-- Tasks and exercises --
- 1) In the passage on whistleblower protections, what must a government employee who files a whistleblower complaint do to protect themselves from retaliation?
- 2) Extend the passage on whistleblower protections, picking up right after its final sentence.

-- Passage to read --
BEGIN

Current law does not provide adequate protection for whistleblowers. Currently, a government employee who files a whistleblower complaint must take the complaint through the arduous process of the MSPB in order to protect themselves from retaliation. The MSPB will then primarily adjudicate the whistleblower’s complaint, and make a determination about whether retaliation has actually occurred. The problem, of course, is that in many cases, especially when the MSPB lacks a quorum and cannot rule, the MSPB determination occurs after the alleged retaliation—and while the MSPB can, and has, resolved disputes on the side of the whistleblower, the process can leave the whistleblower in the dark for months about whether they will be eligible for back pay or getting their job back. This has only gotten worse in recent years, as the MSPB currently lacks a quorum, thus leaving cases in a massive queue to be resolved at some future date. This process, on top of the Trump Administration’s continued attack on federal whistleblowers, weighs heavily against employees’ brave decision to come forward should they see signs of mismanagement or misconduct.

Additionally, as the federal government has increasingly relied on contractors, whistleblower protections for federal contractors have become even more critical. Federal contractors have been at the center of numerous scandals during the Trump Administration, including, for example, the atrocities that have been alleged at numerous Immigration and Customs Enforcement detention centers. To date, only a few whistleblowers have emerged from these private prison contractors to sound the alarm over the contractors’ treatment of detainees; but when they have, their allegations have been stunning and critical in ensuring accountability. If the government plans to expand its contractor workforce, or to even leave it as is, then Congress must expand whistleblower protections to all federal contractors, and ensure that these brave employees are protected from retaliation regardless of the political impact of the information they reveal to the public.

The Trump Administration’s aggressive position against whistleblowing and the President’s various attempts to weaken protections for nonpartisan civil servants risk dissuading career civil servants from reporting instances of waste, fraud, or abuse in government, and, more generally, risk undermining the nonpartisan nature of the civil service entirely. Whistleblowing ensures against the abuse of power and is extremely important to maintaining accountability within our democracy. And the nonpartisan, merit-based civil service is the backbone of our democratic order. Without increased protections for our civil servants, the difficulty of securing fair treatment for government workers will continue.

END

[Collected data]
BEGIN

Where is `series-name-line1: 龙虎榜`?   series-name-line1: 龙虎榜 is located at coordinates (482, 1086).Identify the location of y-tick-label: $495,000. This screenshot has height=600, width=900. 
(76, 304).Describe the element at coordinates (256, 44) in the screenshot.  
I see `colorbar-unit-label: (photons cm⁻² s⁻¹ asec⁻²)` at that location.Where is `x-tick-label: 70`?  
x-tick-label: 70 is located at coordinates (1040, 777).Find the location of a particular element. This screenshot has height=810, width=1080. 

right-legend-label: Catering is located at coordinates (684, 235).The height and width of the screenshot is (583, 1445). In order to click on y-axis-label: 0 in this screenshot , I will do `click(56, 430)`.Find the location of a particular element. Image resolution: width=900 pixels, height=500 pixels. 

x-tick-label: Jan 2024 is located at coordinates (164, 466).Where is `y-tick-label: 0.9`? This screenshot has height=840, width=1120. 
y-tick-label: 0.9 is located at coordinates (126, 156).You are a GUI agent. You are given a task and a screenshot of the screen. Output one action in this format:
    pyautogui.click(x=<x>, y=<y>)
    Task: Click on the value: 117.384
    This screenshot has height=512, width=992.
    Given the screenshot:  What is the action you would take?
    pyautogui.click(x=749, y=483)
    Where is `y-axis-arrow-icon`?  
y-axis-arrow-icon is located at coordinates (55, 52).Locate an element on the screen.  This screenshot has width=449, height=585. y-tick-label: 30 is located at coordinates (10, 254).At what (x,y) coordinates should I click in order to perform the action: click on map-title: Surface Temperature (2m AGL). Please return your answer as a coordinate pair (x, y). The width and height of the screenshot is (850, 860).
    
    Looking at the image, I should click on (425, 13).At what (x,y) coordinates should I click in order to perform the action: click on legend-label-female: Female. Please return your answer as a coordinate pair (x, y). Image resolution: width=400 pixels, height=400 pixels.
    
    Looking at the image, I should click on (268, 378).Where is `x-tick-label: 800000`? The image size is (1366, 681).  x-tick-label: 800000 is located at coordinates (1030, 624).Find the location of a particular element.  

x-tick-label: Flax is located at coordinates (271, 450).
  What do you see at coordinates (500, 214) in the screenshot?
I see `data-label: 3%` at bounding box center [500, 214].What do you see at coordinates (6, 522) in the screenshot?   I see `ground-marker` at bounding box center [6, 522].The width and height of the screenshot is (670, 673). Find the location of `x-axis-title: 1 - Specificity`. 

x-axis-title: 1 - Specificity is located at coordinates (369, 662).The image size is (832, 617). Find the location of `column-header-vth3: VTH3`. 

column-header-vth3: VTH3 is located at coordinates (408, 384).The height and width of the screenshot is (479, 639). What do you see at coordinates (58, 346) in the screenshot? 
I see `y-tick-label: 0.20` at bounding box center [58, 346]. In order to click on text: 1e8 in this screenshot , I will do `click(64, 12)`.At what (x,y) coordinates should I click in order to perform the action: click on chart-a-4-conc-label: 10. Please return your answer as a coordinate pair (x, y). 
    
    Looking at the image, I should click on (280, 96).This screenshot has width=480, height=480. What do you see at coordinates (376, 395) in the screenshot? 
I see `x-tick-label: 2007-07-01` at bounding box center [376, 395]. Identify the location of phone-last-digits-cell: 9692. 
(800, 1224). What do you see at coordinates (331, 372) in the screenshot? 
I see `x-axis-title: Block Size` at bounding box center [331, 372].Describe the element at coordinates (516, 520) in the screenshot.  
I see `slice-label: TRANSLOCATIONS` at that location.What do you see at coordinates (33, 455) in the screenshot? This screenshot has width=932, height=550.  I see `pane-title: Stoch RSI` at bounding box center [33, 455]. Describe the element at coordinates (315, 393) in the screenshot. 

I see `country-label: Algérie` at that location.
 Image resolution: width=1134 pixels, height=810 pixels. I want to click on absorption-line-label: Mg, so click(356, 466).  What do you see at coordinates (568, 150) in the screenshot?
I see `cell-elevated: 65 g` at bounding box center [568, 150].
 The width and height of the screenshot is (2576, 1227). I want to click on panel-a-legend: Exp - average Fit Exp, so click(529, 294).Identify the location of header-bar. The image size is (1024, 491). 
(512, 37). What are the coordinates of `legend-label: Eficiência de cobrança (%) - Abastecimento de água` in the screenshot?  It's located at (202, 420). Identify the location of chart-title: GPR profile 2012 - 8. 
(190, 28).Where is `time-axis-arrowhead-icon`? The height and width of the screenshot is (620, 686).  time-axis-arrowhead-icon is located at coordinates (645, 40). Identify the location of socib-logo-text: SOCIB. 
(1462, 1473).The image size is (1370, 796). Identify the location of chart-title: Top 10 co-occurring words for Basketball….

END

-- Answers for this exercise --
- 1) They must take the complaint through the arduous process of the MSPB.

- 2)
  • Congress should strengthen employee protections in the absence of a quorum of the Merit Systems Protection Board. Congress should provide that initial decisions by administrative judges be deemed final and thus appealable to the Federal Circuit Court of Appeals in the absence of a quorum on the MSPB. Such a system would encourage the executive branch and the Senate to ensure that the MSPB is filled.
  • President-elect Joe Biden should reverse President Donald Trump’s executive order politicizing the hiring and firing of policy-making members of the civil service. Returning civil service protections to these federal employees preserves a role for nonpartisan policymakers in the executive branch.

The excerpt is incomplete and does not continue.